- Text to read
BEGIN

Of that I have NO DOUBT. Friends of the opposite sex? Maybe. Friends of the opposite sex that text all day, talk every day, text on honeymoon and well into the night while sitting right next to you? He wants to **** her.

20 year friendship like brother and sister and you'd barely heard of her? He wants to...

You get the drift.

Again, "friends" of the opposite sex? Maybe. Friend of the opposite sex that you put so much effort into keeping in contact? No way.


----------



## Jellybeans (Mar 8, 2011)

marriedlady80 said:


> My question is; is it normal for a married man to talk to a friend of the opposite sex EVERYDAY? its like they cant live without each other. Even on our honeymoon wedding vacation they text each other.


It's normal for a man who doesn't respect his wife or marriage. 

You should be his main contact, not her.

The sad thing is you saw all of this before you married him but went through with it anyway. 

I dated a guy like your husband briefly last year. He and his ex girlfriend/best friend were joined at the hip, always talking/texting/hanging out. It's one of the reasons why our dating adventure was so briefly. Not attractive, not healthy, not ok. She happened to be married. I feel really bad for her husband, but again, he puts up with it eventhough he has to hate it.


----------



## Jellybeans (Mar 8, 2011)

MrK said:


> Of that I have NO DOUBT. Friends of the opposite sex? Maybe. *Friends of the opposite sex that text all day, talk every day, text on honeymoon and well into the night while sitting right next to you? * He wants to **** her.

END

- Exercise 1
Restate word for word the part of the forum thread about a married man's friendship with a woman, starting at "You get the" and ending at "contact? No way.".

- Given records

BEGIN

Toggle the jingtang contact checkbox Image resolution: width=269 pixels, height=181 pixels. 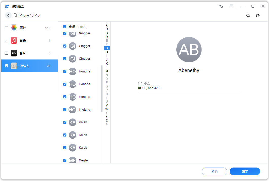click(65, 110)
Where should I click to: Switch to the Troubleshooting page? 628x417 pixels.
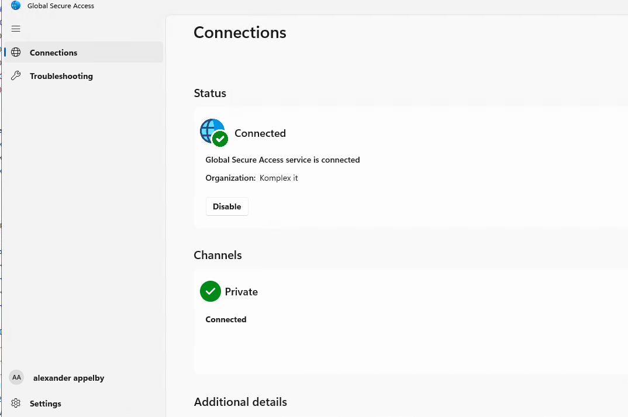pyautogui.click(x=61, y=76)
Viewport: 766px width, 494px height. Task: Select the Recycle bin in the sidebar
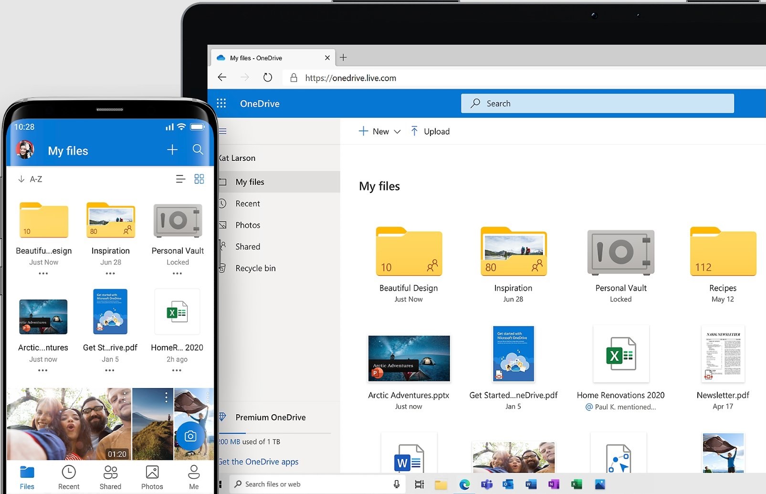pyautogui.click(x=255, y=268)
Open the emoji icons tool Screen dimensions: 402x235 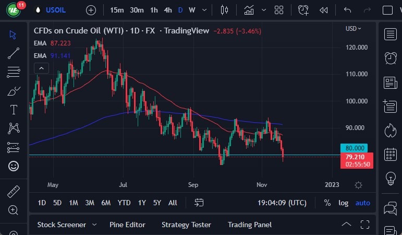[x=14, y=166]
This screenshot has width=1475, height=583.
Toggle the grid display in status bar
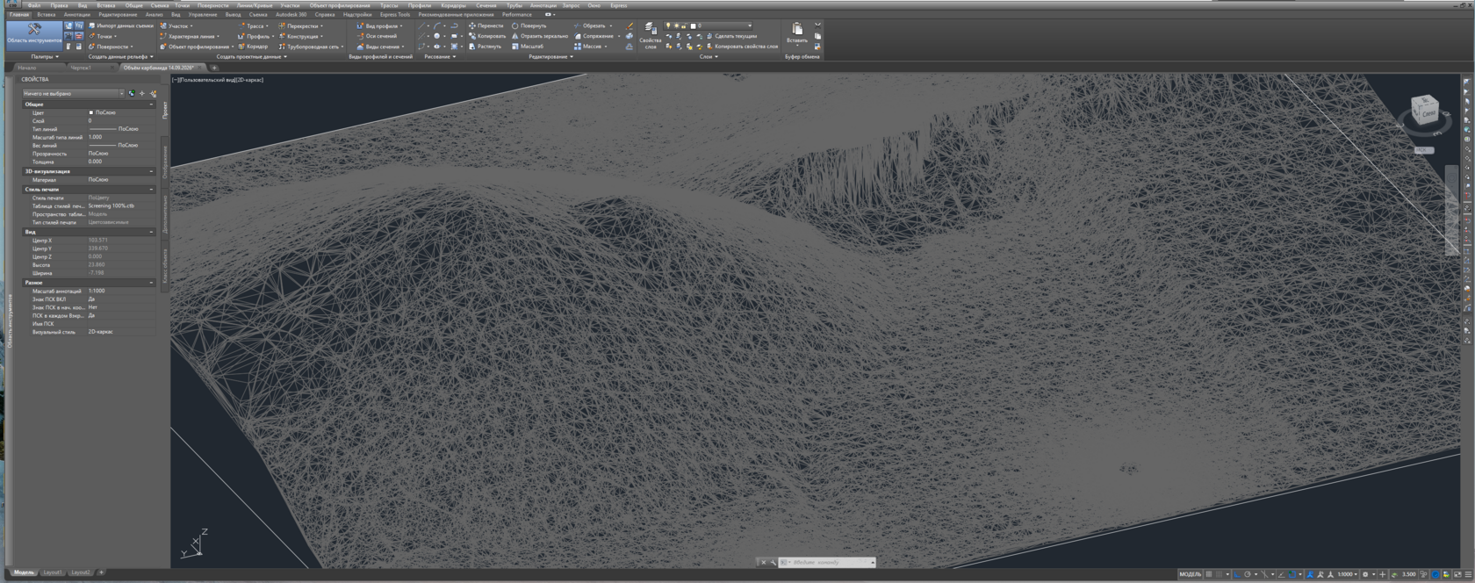click(1209, 574)
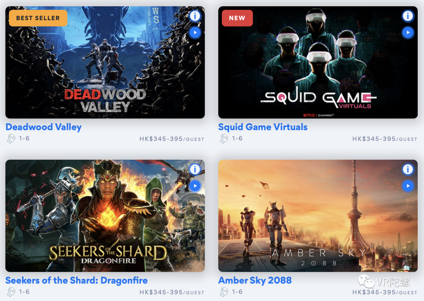This screenshot has width=424, height=301.
Task: Select the Squid Game Virtuals cover image
Action: point(318,62)
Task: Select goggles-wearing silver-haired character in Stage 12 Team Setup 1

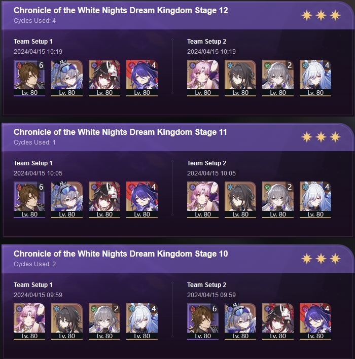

END

- Exercise 2
Quote the records starting at the line that contains "This screenshot has width=1475, height=583." and ending at the end of the records, leaving out the pictures.

- Complete answer 1
You get the drift.

Again, "friends" of the opposite sex? Maybe. Friend of the opposite sex that you put so much effort into keeping in contact? No way.

- Complete answer 2
This screenshot has width=1475, height=583.
Toggle the grid display in status bar
click(1209, 574)
This screenshot has width=424, height=301.
Task: Select the Squid Game Virtuals cover image
Action: point(318,62)
Task: Select goggles-wearing silver-haired character in Stage 12 Team Setup 1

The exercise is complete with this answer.